═════ SOURCE EXTRACT

In early December, residents of a homeless encampment in the North Loop neighborhood of Minneapolis and artist Jim Hillegass together built a wooden shelter, barely larger than an icehouse, of pine studs, plywood and tar paper.
But the tiny house soon caused a stir. Last week, the Minneapolis officials asked the Minnesota Department of Transportation (MnDOT) to remove it because the city prohibits temporary structures for human habitation on public or private premises, and the house was built on MnDOT land.
Encampment residents responded by dragging the house into the camp to save it.
Then Tuesday night, Hamoudi Sabri, who owns the land where the encampment was established, went to the site with a crowbar and dismantled the tiny house. Sabri said he did not want to be liable for potentially illegal structures built on his property. But he said the people living on his land could stay.
Sabri is a developer who owns numerous buildings on East Lake Street and had bought several parcels on North 5th Street in the North Loop in hopes of building a high-rise. Then the pandemic hit. He abandoned hope for a large development and considered building a dog park instead.
But over the summer, tents appeared on the land.
Sabri said he was motivated to keep the camp by what he perceived as the city's insufficient response to the crime along Lake Street since the unrest that followed George Floyd's murder in 2020, as well as the increasingly visible homelessness crisis.
"It amazes me how the North Loop gets treated, downtown Minneapolis, because of rich people, and how I get treated down on the other side of Lake Street," Sabri said. "You make a 911 call on Lake Street, and [police] don't show. Even with gunshots, it takes them half an hour. … But when it comes to North Loop, they all jump."
"I started seeing the discrimination, and I saw selective enforcement. That triggered me … to where I'm demanding to have a solution to homelessness, period."
Sabri calls the shots at the North Loop camp, allowing people to stay as long as they don't cause trouble or deal drugs. Periodically, he asks individuals to leave.
Dozens now live there in an ever-changing tent community with walking paths carved out of the snow. The city provides trash collection and portable toilets. Water comes from a spigot on the east side of camp. Every Monday, outreach workers canvass the residents, offering housing assessments and delivering Narcan, hygiene bags, HIV services and vaccinations.
After the city closed the Sheridan encampment in northeast Minneapolis on Wednesday, a few tents relocated to the North Loop encampment.
The city estimates it has a total of 16 camps, including two on private property and just one where the owner has welcomed the inhabitants to stay indefinitely.

══════════

TASK ITEM A:
Answer these questions about the article on the North Loop encampment:
(i) What materials was the wooden shelter built from?
(ii) What did Sabri consider building after he gave up on a large development?
(iii) How many camps does the city estimate it has?
TASK ITEM B:
Can you rewrite the article on the North Loop encampment from "Dozens now live" up to and including "North Loop encampment.", substituting "handwashing stations" for "portable toilets"?

═════ DATA EXCERPTS

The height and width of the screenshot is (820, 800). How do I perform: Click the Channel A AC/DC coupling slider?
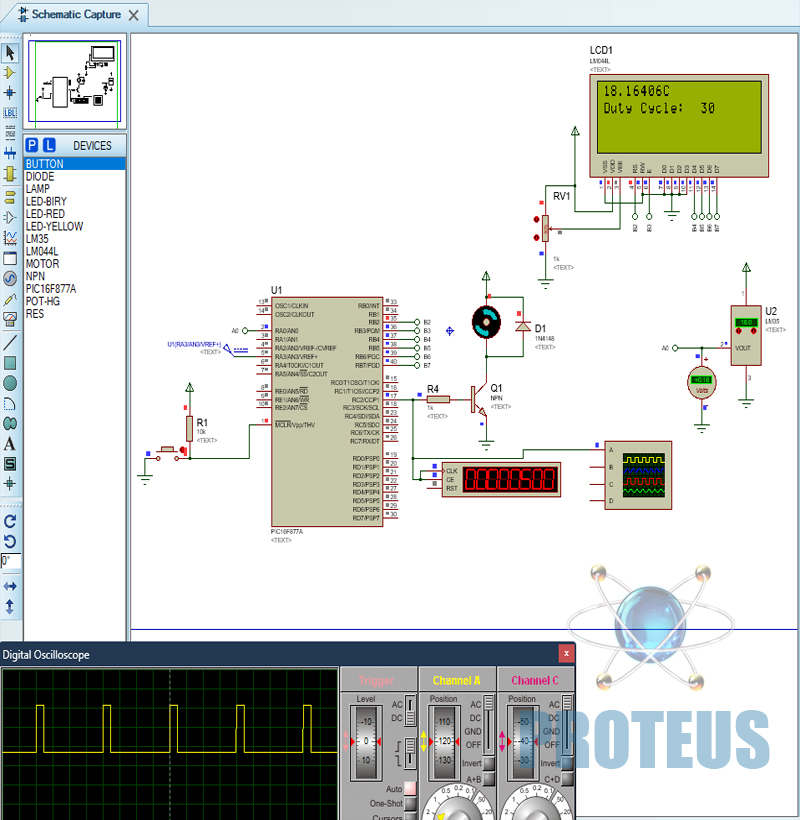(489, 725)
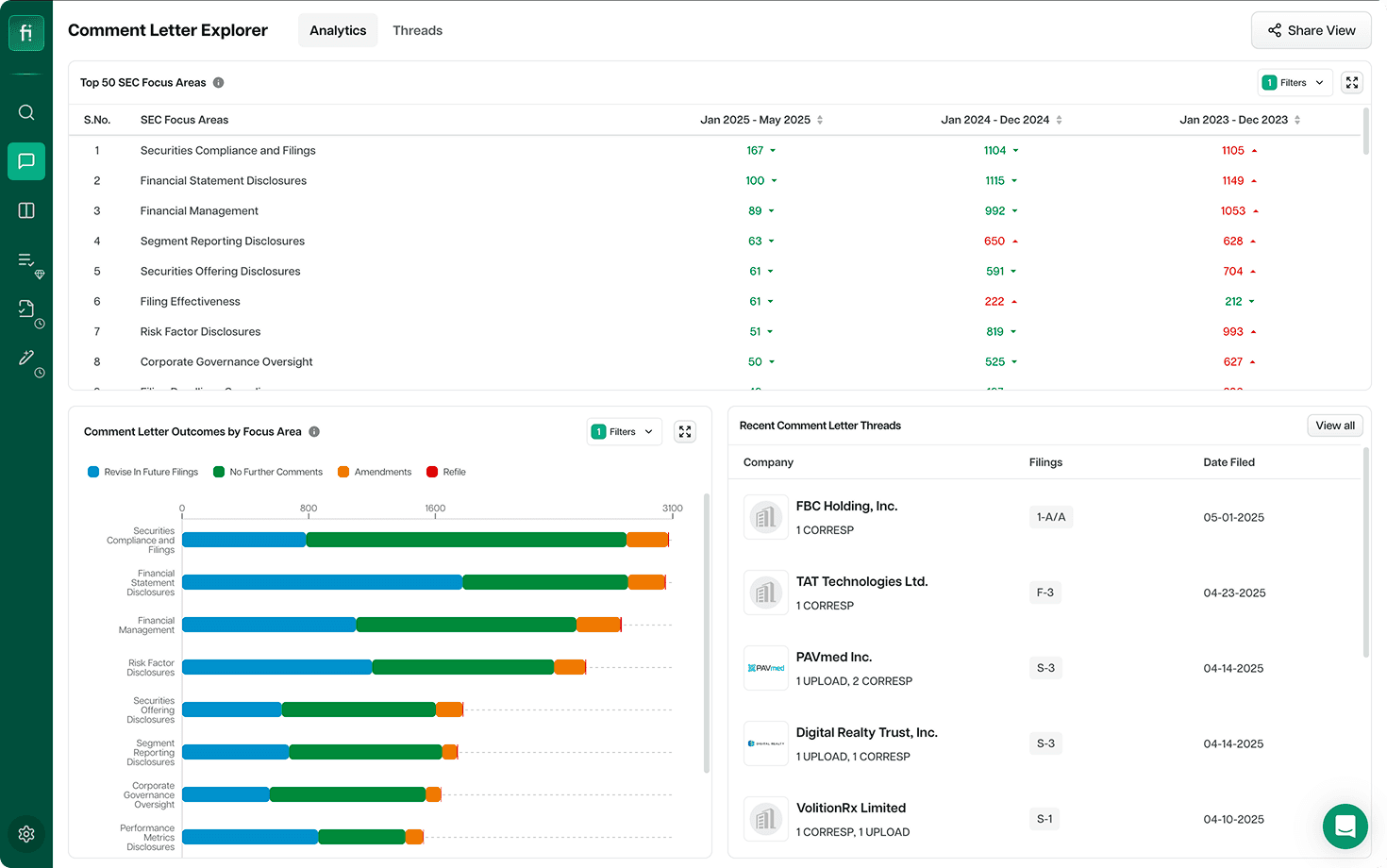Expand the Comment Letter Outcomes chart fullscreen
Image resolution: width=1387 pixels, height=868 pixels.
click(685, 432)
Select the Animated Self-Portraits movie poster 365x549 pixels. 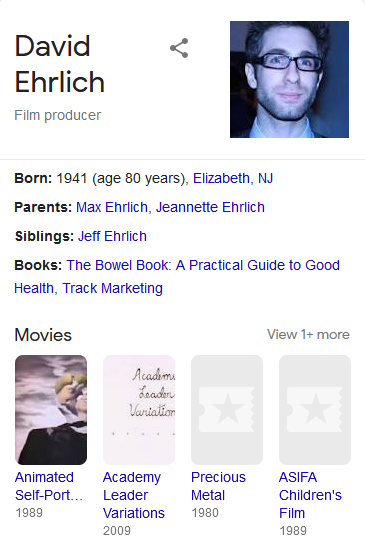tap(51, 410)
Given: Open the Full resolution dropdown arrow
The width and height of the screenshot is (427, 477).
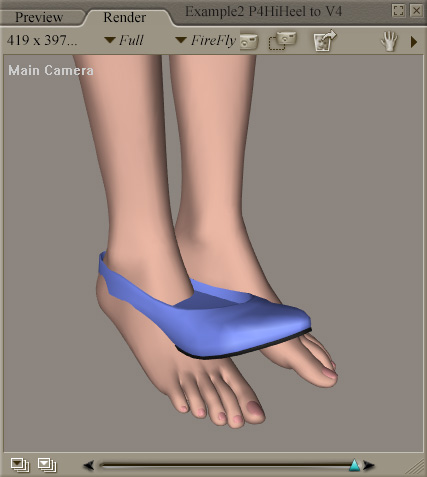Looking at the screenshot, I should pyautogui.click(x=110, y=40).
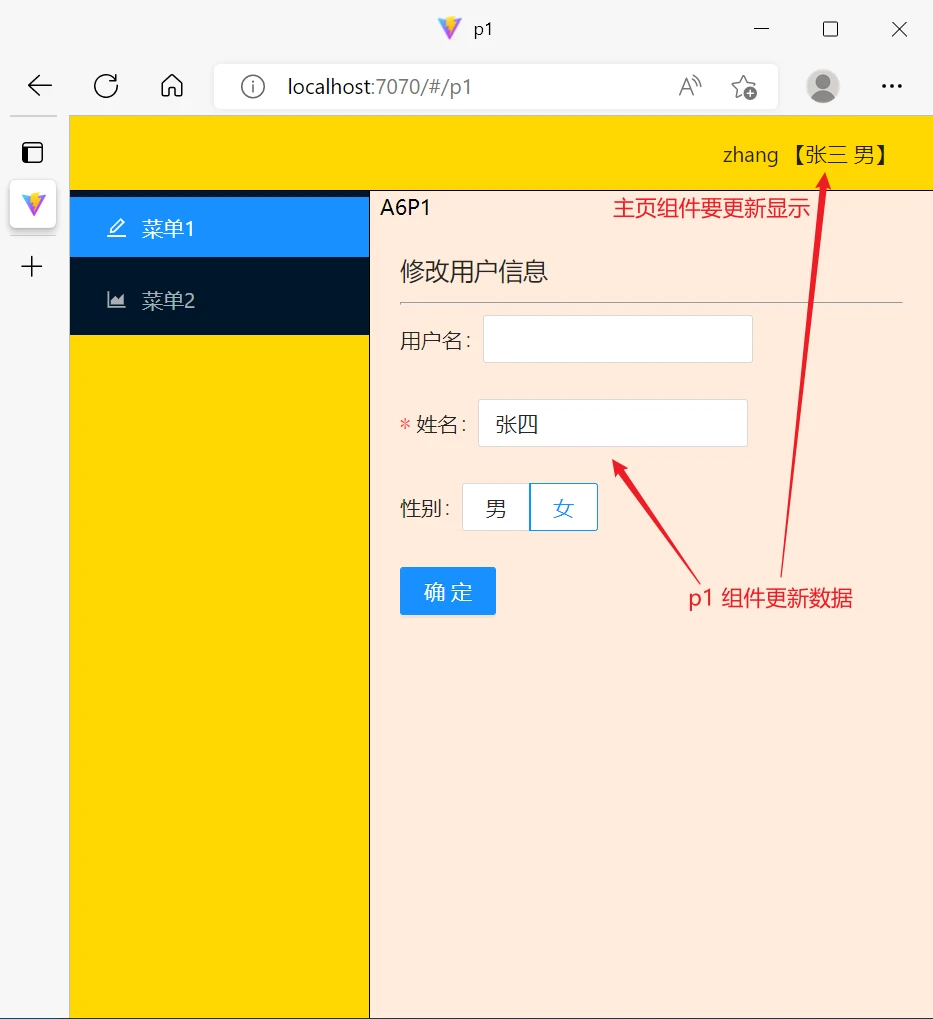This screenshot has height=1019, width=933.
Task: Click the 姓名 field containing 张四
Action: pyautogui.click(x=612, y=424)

══════════
═════ DATA EXCERPTS

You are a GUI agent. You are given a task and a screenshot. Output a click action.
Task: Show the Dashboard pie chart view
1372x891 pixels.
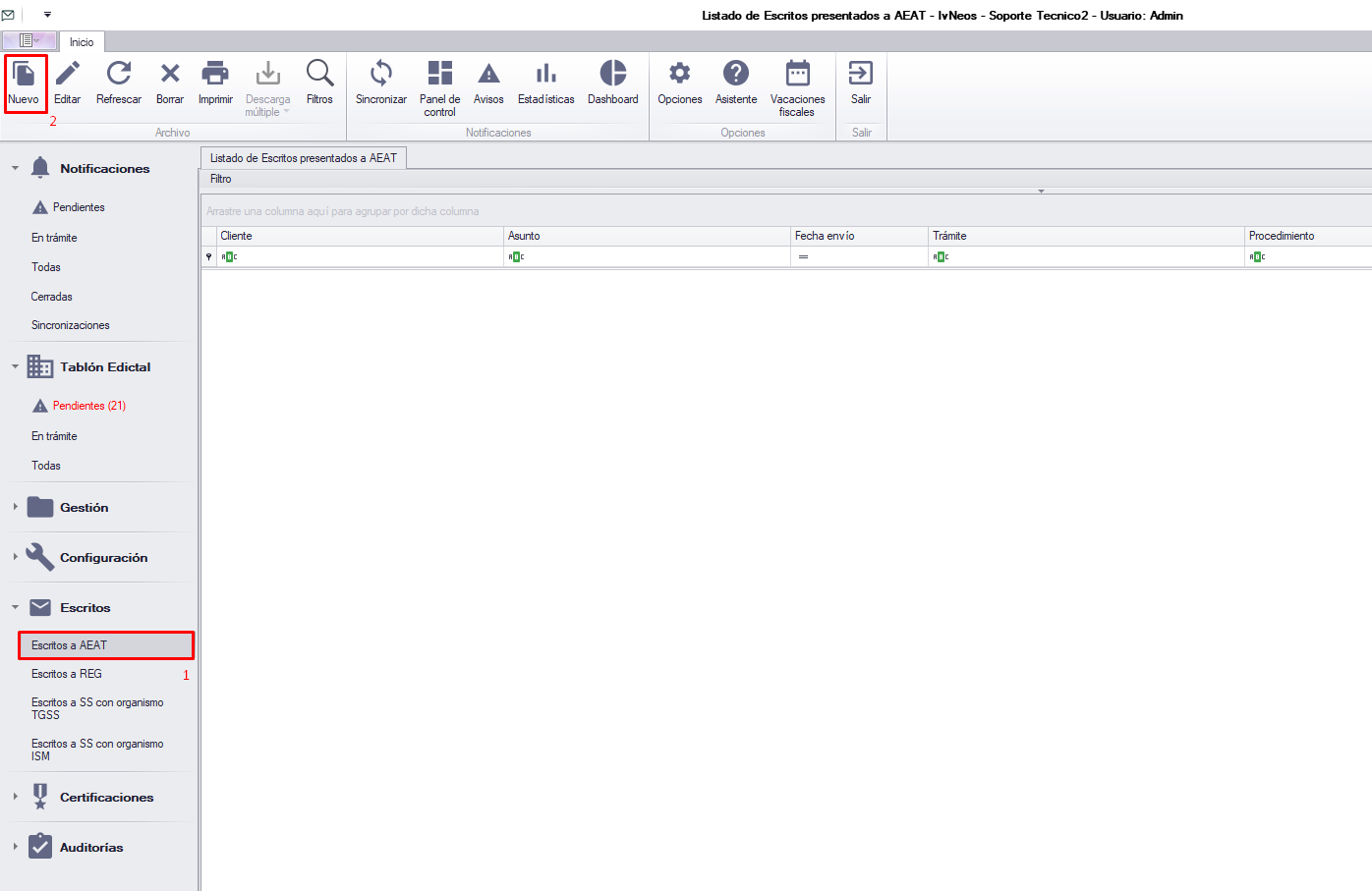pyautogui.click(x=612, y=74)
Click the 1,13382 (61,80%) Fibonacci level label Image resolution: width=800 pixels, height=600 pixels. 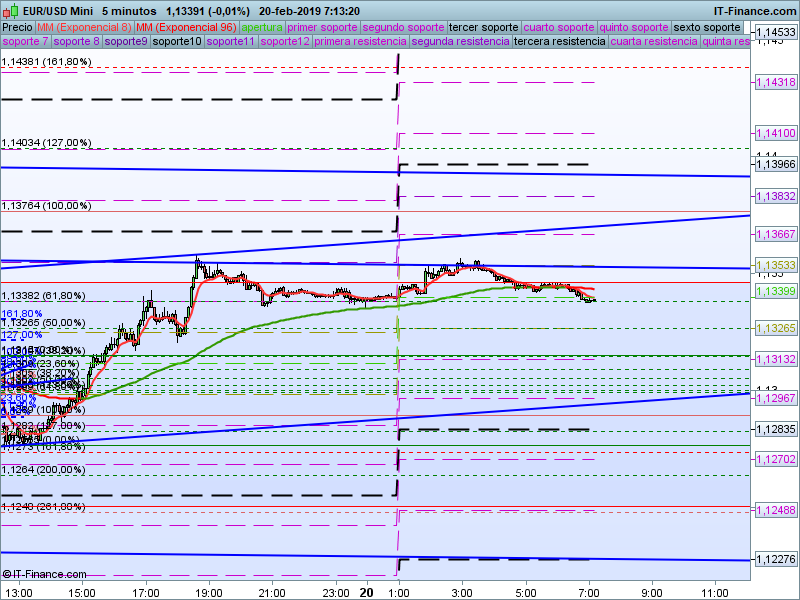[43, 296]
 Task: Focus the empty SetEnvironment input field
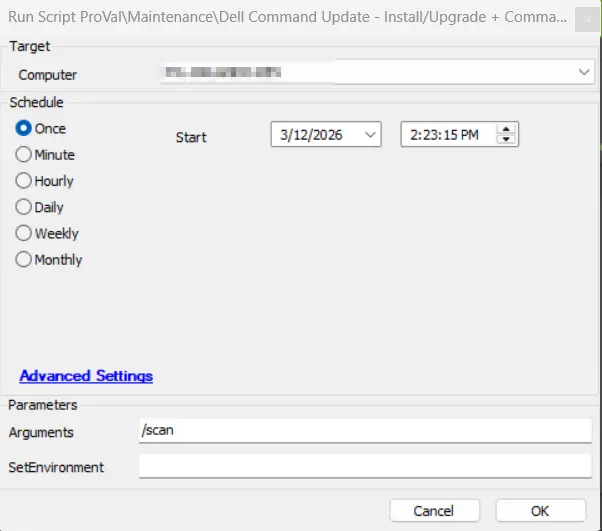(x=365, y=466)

══════════

EXERCISE RESPONSE A:
(i) Pine studs, plywood and tar paper.
(ii) A dog park.
(iii) 16.

EXERCISE RESPONSE B:
Dozens now live there in an ever-changing tent community with walking paths carved out of the snow. The city provides trash collection and handwashing stations. Water comes from a spigot on the east side of camp. Every Monday, outreach workers canvass the residents, offering housing assessments and delivering Narcan, hygiene bags, HIV services and vaccinations.
After the city closed the Sheridan encampment in northeast Minneapolis on Wednesday, a few tents relocated to the North Loop encampment.